[Opening SOURCE DOCUMENT section]

This is an automated email from the ASF dual-hosted git repository.
imbajin pushed a commit to branch main
in repository https://gitbox.apache.org/repos/asf/hugegraph-ai.git
The following commit(s) were added to refs/heads/main by this push:
new d36135db docs: add root agent guidance and refine LLM module rules
(#339)
d36135db is described below
commit d36135dbf4f0604effeff270da0f575e9f7d54e8
Author: imbajin <[email protected]>
AuthorDate: Wed May 20 10:51:05 2026 +0800
docs: add root agent guidance and refine LLM module rules (#339)
## Summary
- add root AGENTS.md with concise repo-wide AI agent guidance
- refactor hugegraph-llm/AGENTS.md into focused module rules
- emphasize sufficient and effective tests for code changes
---
AGENTS.md | 48 +++++++++++++++++++
hugegraph-llm/AGENTS.md | 125 +++++++++++++++++-------------------------------
2 files changed, 92 insertions(+), 81 deletions(-)
diff --git a/AGENTS.md b/AGENTS.md
new file mode 100644
index 00000000..0376b4e2
--- /dev/null
+++ b/AGENTS.md
@@ -0,0 +1,48 @@
+# AGENTS.md
+
+Guidance for AI agents working in this repository. Keep README content in
README files; keep this file focused on decisions agents commonly get wrong.
+
+## Stack & Modules
+
+- This is a Python `uv` workspace. Prefer root-level workspace commands unless
a module-specific file says otherwise.

[Closing SOURCE DOCUMENT section]

PROBLEM SET>
A. According to the commit email, how many files did the commit change, and with how many insertions and deletions?
B. Please rewrite the paragraph of the commit email that begins "Guidance for AI agents working in this repository" in fewer words, keeping its main points.
C. Carry the commit email on from its last line.

[Opening DATASET EXCERPT section]

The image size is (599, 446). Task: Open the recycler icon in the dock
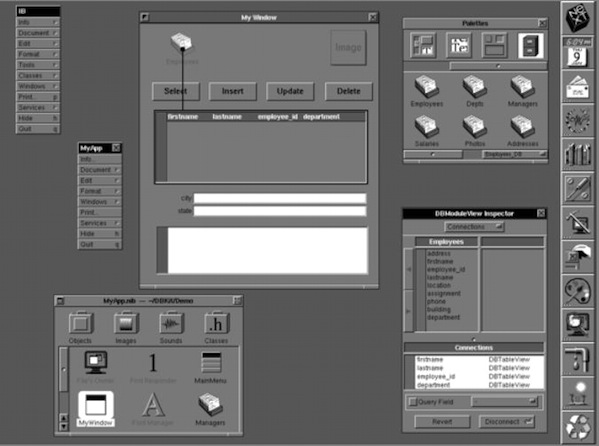click(x=578, y=426)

[Closing DATASET EXCERPT section]

ANSWERS TO THE EXERCISES>
A. It changed 2 files, with 92 insertions and 81 deletions.

B. This file guides AI agents in the repository. README content belongs in README files, and this file covers decisions that agents often get wrong.

C.
+- `hugegraph-llm/` is the primary and most frequently changed module. When
editing or reviewing it, read `hugegraph-llm/AGENTS.md` first.
+- `hugegraph-python-client/` is a supporting dependency for HugeGraph access.
Change it only when the client contract itself must change, and verify
`hugegraph-llm` callers when you do.
+- Treat `hugegraph-ml/` and `vermeer-python-client/` as lower-frequency
modules. Do not expand changes into them without a direct reason.
+
+## Testing Expectations
+
+- Any code change must include sufficient and effective test coverage for the
changed behavior, regression risk, or failure path.
+- Do not add tests that only improve coverage numbers while mocking away the
behavior being changed.
+- If a change cannot reasonably include automated tests, state why and provide
the manual verification performed.
+- Cross-module or shared dependency changes must test the affected downstream
module, not only the package where the edit was made.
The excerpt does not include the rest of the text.